[DIRECTIVES]
**a)** Answer these questions about the patch on exporting weights mid-training:
(i) What email address is the patch sent from?
(ii) How many insertions and how many deletions does the patch make in total?
(iii) In the loop added to vall_e/engines/base.py, what is assigned to each engine's name attribute?
**b)** Continue the patch on exporting weights mid-training, starting right after its last line.

From b105f6211ea1c642777720df5a85b6d3c997e8c2 Mon Sep 17 00:00:00 2001
From: mrq <mrq@ecker.tech>
Date: Sun, 20 Aug 2023 13:39:58 -0500
Subject: [PATCH] added ability to export weights mid-training to avoid CBT to
 yank the weights while the training script is running

---
 vall_e/engines/base.py  | 22 +++++++++++++++++++---
 vall_e/export.py        | 11 +----------
 vall_e/utils/trainer.py | 21 +++++++++++++++++++--
 3 files changed, 39 insertions(+), 15 deletions(-)

diff --git a/vall_e/engines/base.py b/vall_e/engines/base.py
index 5f11951..f820657 100755
--- a/vall_e/engines/base.py
+++ b/vall_e/engines/base.py
@@ -200,6 +200,9 @@ class Engines(dict[str, Engine]):
 		self._global_step = 0
 		self._micro_step = 0
 
+		for name, engine in self.items():
+			engine.name = name
+
 	@property
 	def global_step(self):
 		return self._global_step
@@ -218,6 +221,18 @@ class Engines(dict[str, Engine]):
 		for engine in self.values():
 			engine.dispatch_attribute(*args, **kwargs)

[GIVEN MATERIAL]
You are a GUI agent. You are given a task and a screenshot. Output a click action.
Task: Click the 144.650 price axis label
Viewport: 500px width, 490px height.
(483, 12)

[RESULTS OF THE EXERCISE]
**a)**
(i) mrq@ecker.tech
(ii) 39 insertions and 15 deletions
(iii) The name it is listed under in the Engines dictionary, via engine.name = name

**b)**
 
+	def export(self, userdata={}):
+		for name, engine in self.items():
+			outpath = cfg.ckpt_dir / name / "fp32.pth"
+			state_dict = {
+				"global_step": engine.global_step,
+				"micro_step": engine.micro_step,
+				'module': engine.module.state_dict(),
+			}
+			state_dict.update(userdata)
+			torch.save(state_dict, outpath)
+			print(f"Exported {name} to {outpath}")
+
 	def save_checkpoint(self, tag=None):
 		if not tag:
 			tag = cfg.trainer.save_tag
@@ -246,7 +261,7 @@ class Engines(dict[str, Engine]):
 						p.unlink()
 					d.rmdir()
 
-	def load_checkpoint(self, tag=None):
+	def load_checkpoint(self, tag=None, module_only=False):
 		if not tag:
 			tag = cfg.trainer.load_tag
 
@@ -256,8 +271,9 @@ class Engines(dict[str, Engine]):
 				tag=tag,
 				load_dir=load_dir,
 				load_module_strict=cfg.trainer.strict_loading,
-				load_optimizer_states=cfg.trainer.load_states,
-				load_lr_scheduler_states=cfg.trainer.load_states,
+				load_optimizer_states=False if module_only else cfg.trainer.load_states,
+				load_lr_scheduler_states=False if module_only else cfg.trainer.load_states,
+				load_module_only=module_only,
 			)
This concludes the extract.